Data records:
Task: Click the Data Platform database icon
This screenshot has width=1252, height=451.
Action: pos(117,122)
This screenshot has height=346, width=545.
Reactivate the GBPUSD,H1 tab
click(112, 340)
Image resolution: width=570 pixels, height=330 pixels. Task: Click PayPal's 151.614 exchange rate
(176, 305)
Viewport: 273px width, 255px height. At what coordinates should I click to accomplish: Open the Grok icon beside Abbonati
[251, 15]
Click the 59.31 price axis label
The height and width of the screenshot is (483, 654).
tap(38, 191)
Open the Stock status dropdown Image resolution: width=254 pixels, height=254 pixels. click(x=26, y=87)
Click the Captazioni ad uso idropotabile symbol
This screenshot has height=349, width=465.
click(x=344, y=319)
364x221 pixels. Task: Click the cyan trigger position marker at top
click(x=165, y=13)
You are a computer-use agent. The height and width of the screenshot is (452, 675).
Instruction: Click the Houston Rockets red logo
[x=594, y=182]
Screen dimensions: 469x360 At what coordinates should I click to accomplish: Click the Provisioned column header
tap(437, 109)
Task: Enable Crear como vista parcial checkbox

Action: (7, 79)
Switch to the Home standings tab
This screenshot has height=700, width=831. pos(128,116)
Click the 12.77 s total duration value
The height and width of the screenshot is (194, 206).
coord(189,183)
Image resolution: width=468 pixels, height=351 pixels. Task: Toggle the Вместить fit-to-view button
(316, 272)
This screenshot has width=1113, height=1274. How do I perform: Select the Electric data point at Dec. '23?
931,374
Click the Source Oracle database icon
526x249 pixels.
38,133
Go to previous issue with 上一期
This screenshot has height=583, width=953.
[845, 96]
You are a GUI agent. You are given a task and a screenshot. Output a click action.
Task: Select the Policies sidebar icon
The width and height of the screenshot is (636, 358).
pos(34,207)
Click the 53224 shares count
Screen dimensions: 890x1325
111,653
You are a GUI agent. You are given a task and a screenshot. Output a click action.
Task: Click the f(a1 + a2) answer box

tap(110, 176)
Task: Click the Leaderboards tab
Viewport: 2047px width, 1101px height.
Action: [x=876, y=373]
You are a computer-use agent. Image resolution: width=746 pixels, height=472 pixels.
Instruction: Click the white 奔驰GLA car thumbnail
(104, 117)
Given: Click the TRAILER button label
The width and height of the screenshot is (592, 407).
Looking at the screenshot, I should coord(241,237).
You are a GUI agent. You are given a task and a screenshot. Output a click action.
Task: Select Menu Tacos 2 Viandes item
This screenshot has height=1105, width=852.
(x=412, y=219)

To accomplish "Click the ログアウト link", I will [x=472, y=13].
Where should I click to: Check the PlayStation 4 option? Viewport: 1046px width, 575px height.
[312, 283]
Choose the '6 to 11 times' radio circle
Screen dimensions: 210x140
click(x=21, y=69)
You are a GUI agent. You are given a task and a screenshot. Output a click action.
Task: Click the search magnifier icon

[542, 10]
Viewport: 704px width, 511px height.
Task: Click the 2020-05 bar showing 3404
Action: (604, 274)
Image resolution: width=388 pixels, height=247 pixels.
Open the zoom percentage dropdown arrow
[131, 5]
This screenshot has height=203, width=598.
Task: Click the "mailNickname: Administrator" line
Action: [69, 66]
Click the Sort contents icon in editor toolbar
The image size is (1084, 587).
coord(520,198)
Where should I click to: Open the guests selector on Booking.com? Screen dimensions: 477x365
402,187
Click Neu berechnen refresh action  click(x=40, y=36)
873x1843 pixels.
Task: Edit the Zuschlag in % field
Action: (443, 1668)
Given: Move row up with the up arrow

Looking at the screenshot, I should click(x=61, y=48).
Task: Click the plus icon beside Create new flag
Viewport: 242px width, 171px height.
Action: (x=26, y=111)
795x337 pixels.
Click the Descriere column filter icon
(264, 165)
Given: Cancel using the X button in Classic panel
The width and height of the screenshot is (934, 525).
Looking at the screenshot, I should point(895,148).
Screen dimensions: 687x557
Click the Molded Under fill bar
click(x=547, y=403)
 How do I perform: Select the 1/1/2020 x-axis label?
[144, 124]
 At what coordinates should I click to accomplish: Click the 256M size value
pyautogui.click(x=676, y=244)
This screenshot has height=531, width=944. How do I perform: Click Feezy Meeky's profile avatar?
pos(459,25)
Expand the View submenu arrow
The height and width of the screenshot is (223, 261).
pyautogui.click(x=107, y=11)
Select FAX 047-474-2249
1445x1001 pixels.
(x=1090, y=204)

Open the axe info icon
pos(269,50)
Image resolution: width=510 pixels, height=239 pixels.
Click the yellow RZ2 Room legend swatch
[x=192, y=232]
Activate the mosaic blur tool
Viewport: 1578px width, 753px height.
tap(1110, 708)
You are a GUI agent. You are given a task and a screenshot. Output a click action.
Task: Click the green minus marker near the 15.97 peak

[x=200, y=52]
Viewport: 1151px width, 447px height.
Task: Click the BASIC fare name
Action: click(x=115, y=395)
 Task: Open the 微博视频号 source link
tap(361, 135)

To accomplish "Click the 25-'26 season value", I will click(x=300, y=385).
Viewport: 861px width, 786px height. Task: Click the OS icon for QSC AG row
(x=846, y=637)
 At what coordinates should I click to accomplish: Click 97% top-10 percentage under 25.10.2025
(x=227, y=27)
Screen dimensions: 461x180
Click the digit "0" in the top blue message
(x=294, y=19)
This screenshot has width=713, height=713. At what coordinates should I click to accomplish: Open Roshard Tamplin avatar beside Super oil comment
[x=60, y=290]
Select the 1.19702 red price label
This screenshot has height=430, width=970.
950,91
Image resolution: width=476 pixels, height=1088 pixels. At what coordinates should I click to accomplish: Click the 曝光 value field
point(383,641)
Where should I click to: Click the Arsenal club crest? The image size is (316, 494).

YOUR GOAL
When you reply, retype each line exactly as it appears above.

REPLY
Task: Click the Data Platform database icon
This screenshot has width=1252, height=451.
Action: pos(117,122)
This screenshot has height=346, width=545.
Reactivate the GBPUSD,H1 tab
click(112, 340)
Image resolution: width=570 pixels, height=330 pixels. Task: Click PayPal's 151.614 exchange rate
(176, 305)
Viewport: 273px width, 255px height. At what coordinates should I click to accomplish: Open the Grok icon beside Abbonati
[251, 15]
Click the 59.31 price axis label
The height and width of the screenshot is (483, 654).
tap(38, 191)
Open the Stock status dropdown Image resolution: width=254 pixels, height=254 pixels. click(x=26, y=87)
Click the Captazioni ad uso idropotabile symbol
This screenshot has height=349, width=465.
click(x=344, y=319)
364x221 pixels. Task: Click the cyan trigger position marker at top
click(x=165, y=13)
You are a computer-use agent. The height and width of the screenshot is (452, 675).
Instruction: Click the Houston Rockets red logo
[x=594, y=182]
Screen dimensions: 469x360 At what coordinates should I click to accomplish: Click the Provisioned column header
tap(437, 109)
Task: Enable Crear como vista parcial checkbox

Action: (7, 79)
Switch to the Home standings tab
This screenshot has height=700, width=831. pos(128,116)
Click the 12.77 s total duration value
The height and width of the screenshot is (194, 206).
coord(189,183)
Image resolution: width=468 pixels, height=351 pixels. Task: Toggle the Вместить fit-to-view button
(316, 272)
This screenshot has width=1113, height=1274. How do I perform: Select the Electric data point at Dec. '23?
931,374
Click the Source Oracle database icon
526x249 pixels.
38,133
Go to previous issue with 上一期
This screenshot has height=583, width=953.
[845, 96]
You are a GUI agent. You are given a task and a screenshot. Output a click action.
Task: Select the Policies sidebar icon
The width and height of the screenshot is (636, 358).
pos(34,207)
Click the 53224 shares count
Screen dimensions: 890x1325
111,653
You are a GUI agent. You are given a task and a screenshot. Output a click action.
Task: Click the f(a1 + a2) answer box

tap(110, 176)
Task: Click the Leaderboards tab
Viewport: 2047px width, 1101px height.
Action: [x=876, y=373]
You are a computer-use agent. Image resolution: width=746 pixels, height=472 pixels.
Instruction: Click the white 奔驰GLA car thumbnail
(104, 117)
Given: Click the TRAILER button label
The width and height of the screenshot is (592, 407).
Looking at the screenshot, I should coord(241,237).
You are a GUI agent. You are given a task and a screenshot. Output a click action.
Task: Select Menu Tacos 2 Viandes item
This screenshot has height=1105, width=852.
(x=412, y=219)

To accomplish "Click the ログアウト link", I will [x=472, y=13].
Where should I click to: Check the PlayStation 4 option? Viewport: 1046px width, 575px height.
[312, 283]
Choose the '6 to 11 times' radio circle
Screen dimensions: 210x140
click(x=21, y=69)
You are a GUI agent. You are given a task and a screenshot. Output a click action.
Task: Click the search magnifier icon

[542, 10]
Viewport: 704px width, 511px height.
Task: Click the 2020-05 bar showing 3404
Action: (604, 274)
Image resolution: width=388 pixels, height=247 pixels.
Open the zoom percentage dropdown arrow
[131, 5]
This screenshot has height=203, width=598.
Task: Click the "mailNickname: Administrator" line
Action: [69, 66]
Click the Sort contents icon in editor toolbar
The image size is (1084, 587).
coord(520,198)
Where should I click to: Open the guests selector on Booking.com? Screen dimensions: 477x365
402,187
Click Neu berechnen refresh action  click(x=40, y=36)
873x1843 pixels.
Task: Edit the Zuschlag in % field
Action: (443, 1668)
Given: Move row up with the up arrow

Looking at the screenshot, I should click(x=61, y=48).
Task: Click the plus icon beside Create new flag
Viewport: 242px width, 171px height.
Action: (x=26, y=111)
795x337 pixels.
Click the Descriere column filter icon
(264, 165)
Given: Cancel using the X button in Classic panel
The width and height of the screenshot is (934, 525).
Looking at the screenshot, I should point(895,148).
Screen dimensions: 687x557
Click the Molded Under fill bar
click(x=547, y=403)
 How do I perform: Select the 1/1/2020 x-axis label?
[144, 124]
 At what coordinates should I click to accomplish: Click the 256M size value
pyautogui.click(x=676, y=244)
This screenshot has height=531, width=944. How do I perform: Click Feezy Meeky's profile avatar?
pos(459,25)
Expand the View submenu arrow
The height and width of the screenshot is (223, 261).
pyautogui.click(x=107, y=11)
Select FAX 047-474-2249
1445x1001 pixels.
(x=1090, y=204)

Open the axe info icon
pos(269,50)
Image resolution: width=510 pixels, height=239 pixels.
Click the yellow RZ2 Room legend swatch
[x=192, y=232]
Activate the mosaic blur tool
Viewport: 1578px width, 753px height.
tap(1110, 708)
You are a GUI agent. You are given a task and a screenshot. Output a click action.
Task: Click the green minus marker near the 15.97 peak

[x=200, y=52]
Viewport: 1151px width, 447px height.
Task: Click the BASIC fare name
Action: click(x=115, y=395)
 Task: Open the 微博视频号 source link
tap(361, 135)

To accomplish "Click the 25-'26 season value", I will click(x=300, y=385).
Viewport: 861px width, 786px height. Task: Click the OS icon for QSC AG row
(x=846, y=637)
 At what coordinates should I click to accomplish: Click 97% top-10 percentage under 25.10.2025
(x=227, y=27)
Screen dimensions: 461x180
Click the digit "0" in the top blue message
(x=294, y=19)
This screenshot has width=713, height=713. At what coordinates should I click to accomplish: Open Roshard Tamplin avatar beside Super oil comment
[x=60, y=290]
Select the 1.19702 red price label
This screenshot has height=430, width=970.
950,91
Image resolution: width=476 pixels, height=1088 pixels. At what coordinates should I click to accomplish: Click the 曝光 value field
point(383,641)
Where should I click to: Click the Arsenal club crest? The image size is (316, 494).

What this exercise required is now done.